Document text>
-*-*-

Manal Al-Mulaiki, Abeer Mohammed, Rashad Khaled, Saleh Al-marshahi, Fariha Hassan, Amal Esmail, Shorooq Mohammed, Randa Mohammed and Fatima Muthanna feature in the cast. The cinematography was handled by Amine Berrada, the editor was Romain Namura, and Paradise City Sales is handling sales.
Ishaq has, since 2015, trained filmmakers in Yemen. Since 2022, she has managed the International Coalition for Filmmakers at Risk in Amsterdam. Ahead of The Station‘s Cannes premiere, Ishaq talked to THR about the inspiration for and production of the film, the casting process, as well as how it fits into today’s world.
Why did you decide to make The Station, a fiction film, rather than a documentary, given your background in news and doc work?
In 2015, when the war in Yemen was happening, I was in the capital, Sanaa, my hometown. I’d already made a couple of films, and I was working in journalism for different outlets and as a local producer and co-director for different TV-related documentary projects. And I had just received the [best documentary short] Oscar nomination for Karama Has No Walls. There was so much hype around the documentary.

-*-*-

Required action> Extend the interview about the film The Station, carrying on after its final sentence.

Dataset extract>
-*-*-

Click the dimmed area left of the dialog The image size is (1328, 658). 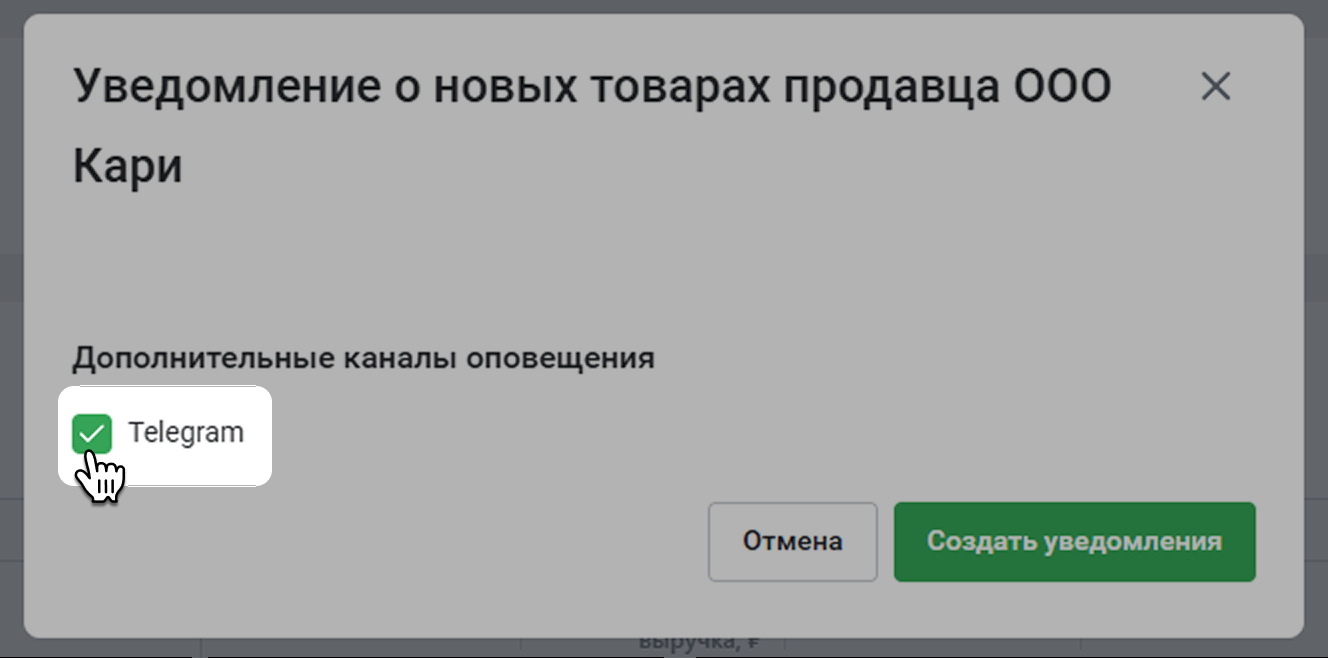[x=11, y=330]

-*-*-

Task answer>
And when the war happened, and the borders closed, foreign journalists were kicked out. So, there was really nobody reporting. And people who were inside Yemen were divided. There was a lot of political polarization, and it was really hard for people to understand what was happening. So, once people knew that I was inside Yemen, there was this pressure to document, document, document, document. It was just me and a camera, and I became burned out very quickly. There was a civil war and also bombs being dropped by other countries, so it was such a confusing time.
It became so overwhelming, and I thought about how I could create a narrative of what was happening to real people. People say nowadays that Yemen’s war is the Forgotten War. But actually, it was just an ignored war. Nobody cared. I had already gone through years of covering the uprising in Yemen, documenting massacres, human rights violations – all kinds of things. And it was falling on deaf ears. No, the only narrative that was coming out of Yemen was about famine and poverty. And that creates the image that people from Yemen have always been suffering. For me, that was just so infuriating.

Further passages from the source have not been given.